**What the exercise asks**
Give everything from the start of the material down through the line with "click(x=928, y=259)" again, swapping "Remove" for "Delete" and leaving the rest untouched.

**Dataset records**
-------------------------

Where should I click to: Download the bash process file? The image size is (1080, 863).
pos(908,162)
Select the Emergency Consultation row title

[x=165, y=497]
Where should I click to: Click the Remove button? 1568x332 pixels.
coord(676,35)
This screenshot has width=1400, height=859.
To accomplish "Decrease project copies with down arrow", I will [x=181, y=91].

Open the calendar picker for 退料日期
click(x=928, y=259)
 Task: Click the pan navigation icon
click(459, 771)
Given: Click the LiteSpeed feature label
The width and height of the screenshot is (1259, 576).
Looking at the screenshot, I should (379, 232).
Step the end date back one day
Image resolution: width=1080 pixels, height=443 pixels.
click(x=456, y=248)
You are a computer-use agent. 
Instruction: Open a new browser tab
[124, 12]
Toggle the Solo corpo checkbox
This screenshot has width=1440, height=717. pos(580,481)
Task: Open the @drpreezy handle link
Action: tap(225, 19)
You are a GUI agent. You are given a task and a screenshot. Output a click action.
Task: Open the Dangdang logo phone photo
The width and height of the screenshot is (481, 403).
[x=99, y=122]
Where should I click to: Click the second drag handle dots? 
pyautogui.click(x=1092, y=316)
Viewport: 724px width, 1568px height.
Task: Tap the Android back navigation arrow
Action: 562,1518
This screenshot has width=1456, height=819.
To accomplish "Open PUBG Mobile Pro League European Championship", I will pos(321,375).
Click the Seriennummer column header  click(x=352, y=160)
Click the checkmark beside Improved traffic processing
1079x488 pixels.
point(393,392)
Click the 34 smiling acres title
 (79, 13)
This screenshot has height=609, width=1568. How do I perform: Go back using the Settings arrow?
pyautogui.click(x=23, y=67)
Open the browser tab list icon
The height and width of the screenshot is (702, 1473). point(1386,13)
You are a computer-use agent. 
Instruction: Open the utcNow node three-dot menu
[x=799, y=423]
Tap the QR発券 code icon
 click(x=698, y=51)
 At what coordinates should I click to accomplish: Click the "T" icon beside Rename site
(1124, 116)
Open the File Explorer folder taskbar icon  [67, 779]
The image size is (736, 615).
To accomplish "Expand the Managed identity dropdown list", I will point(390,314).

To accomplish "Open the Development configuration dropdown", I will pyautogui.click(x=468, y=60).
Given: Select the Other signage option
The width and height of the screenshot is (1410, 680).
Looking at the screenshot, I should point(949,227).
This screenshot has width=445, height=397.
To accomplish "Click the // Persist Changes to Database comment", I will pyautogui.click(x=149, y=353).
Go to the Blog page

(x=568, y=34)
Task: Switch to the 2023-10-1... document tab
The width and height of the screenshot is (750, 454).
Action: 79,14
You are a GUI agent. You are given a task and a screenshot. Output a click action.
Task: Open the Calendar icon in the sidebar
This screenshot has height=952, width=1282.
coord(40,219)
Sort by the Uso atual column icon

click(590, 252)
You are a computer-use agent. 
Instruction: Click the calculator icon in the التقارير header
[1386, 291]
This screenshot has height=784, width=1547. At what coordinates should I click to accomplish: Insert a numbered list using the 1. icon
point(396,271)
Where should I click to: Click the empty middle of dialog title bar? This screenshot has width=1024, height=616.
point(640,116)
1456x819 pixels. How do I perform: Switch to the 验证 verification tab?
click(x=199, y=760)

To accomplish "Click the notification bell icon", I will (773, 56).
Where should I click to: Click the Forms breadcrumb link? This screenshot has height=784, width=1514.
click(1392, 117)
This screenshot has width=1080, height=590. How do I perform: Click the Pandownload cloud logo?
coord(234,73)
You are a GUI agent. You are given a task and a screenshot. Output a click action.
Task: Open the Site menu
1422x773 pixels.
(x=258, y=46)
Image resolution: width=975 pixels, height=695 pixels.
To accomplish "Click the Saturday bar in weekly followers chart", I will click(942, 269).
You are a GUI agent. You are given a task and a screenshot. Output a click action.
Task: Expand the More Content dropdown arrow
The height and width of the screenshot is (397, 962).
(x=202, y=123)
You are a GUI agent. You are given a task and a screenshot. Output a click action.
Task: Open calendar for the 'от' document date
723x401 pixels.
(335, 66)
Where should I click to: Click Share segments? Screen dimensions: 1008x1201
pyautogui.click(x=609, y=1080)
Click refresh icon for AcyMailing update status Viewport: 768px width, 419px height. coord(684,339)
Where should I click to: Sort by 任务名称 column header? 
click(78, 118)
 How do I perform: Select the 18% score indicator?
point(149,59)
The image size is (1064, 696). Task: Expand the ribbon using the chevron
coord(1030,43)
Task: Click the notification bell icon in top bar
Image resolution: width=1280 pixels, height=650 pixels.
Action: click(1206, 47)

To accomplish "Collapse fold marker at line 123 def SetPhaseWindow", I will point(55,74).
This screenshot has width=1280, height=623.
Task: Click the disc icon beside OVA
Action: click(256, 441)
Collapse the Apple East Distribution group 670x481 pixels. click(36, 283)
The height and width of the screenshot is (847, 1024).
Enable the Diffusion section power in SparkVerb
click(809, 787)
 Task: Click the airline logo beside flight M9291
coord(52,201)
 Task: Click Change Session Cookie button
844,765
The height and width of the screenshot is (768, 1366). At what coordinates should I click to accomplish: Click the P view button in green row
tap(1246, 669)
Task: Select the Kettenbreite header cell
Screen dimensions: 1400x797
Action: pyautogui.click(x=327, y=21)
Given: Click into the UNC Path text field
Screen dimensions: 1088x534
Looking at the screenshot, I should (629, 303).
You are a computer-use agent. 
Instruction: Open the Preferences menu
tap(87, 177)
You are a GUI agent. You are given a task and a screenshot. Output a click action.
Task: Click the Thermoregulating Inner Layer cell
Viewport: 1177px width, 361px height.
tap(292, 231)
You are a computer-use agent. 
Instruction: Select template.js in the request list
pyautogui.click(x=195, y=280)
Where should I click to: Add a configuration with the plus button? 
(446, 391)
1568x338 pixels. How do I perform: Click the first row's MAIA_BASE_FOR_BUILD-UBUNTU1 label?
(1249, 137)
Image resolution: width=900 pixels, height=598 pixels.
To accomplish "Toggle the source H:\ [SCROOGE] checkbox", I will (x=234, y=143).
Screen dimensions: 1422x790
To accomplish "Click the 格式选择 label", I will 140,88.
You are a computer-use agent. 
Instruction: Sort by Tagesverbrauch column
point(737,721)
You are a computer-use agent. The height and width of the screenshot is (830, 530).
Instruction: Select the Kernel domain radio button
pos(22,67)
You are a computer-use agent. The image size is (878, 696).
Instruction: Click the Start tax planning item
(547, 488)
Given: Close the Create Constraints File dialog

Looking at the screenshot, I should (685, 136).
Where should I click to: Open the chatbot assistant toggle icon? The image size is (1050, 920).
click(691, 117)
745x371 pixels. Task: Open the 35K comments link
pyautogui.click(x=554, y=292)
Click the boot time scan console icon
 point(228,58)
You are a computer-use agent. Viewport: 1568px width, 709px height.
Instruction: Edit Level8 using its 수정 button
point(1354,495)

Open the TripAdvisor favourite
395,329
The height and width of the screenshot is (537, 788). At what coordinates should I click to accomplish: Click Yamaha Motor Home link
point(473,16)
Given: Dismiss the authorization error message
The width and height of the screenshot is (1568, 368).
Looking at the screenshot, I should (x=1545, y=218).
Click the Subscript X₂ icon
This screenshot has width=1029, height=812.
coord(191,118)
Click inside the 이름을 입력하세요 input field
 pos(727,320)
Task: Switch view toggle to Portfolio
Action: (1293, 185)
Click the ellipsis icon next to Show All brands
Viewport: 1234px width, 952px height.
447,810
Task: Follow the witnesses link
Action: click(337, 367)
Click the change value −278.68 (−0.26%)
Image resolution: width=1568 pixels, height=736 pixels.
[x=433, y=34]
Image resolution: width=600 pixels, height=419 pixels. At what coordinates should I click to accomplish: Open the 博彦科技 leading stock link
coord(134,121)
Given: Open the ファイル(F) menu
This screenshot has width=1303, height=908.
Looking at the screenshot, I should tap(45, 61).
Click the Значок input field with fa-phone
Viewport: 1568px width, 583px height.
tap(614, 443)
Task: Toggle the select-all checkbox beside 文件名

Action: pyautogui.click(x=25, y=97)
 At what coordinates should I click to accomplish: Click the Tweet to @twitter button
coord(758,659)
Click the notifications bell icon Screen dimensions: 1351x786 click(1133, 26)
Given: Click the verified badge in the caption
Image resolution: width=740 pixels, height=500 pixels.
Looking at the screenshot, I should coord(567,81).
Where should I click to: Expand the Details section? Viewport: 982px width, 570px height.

-------------------------

**Task response**
Where should I click to: Download the bash process file? The image size is (1080, 863).
pos(908,162)
Select the Emergency Consultation row title

[x=165, y=497]
Where should I click to: Click the Delete button? 1568x332 pixels.
coord(676,35)
This screenshot has width=1400, height=859.
To accomplish "Decrease project copies with down arrow", I will [x=181, y=91].

Open the calendar picker for 退料日期
click(x=928, y=259)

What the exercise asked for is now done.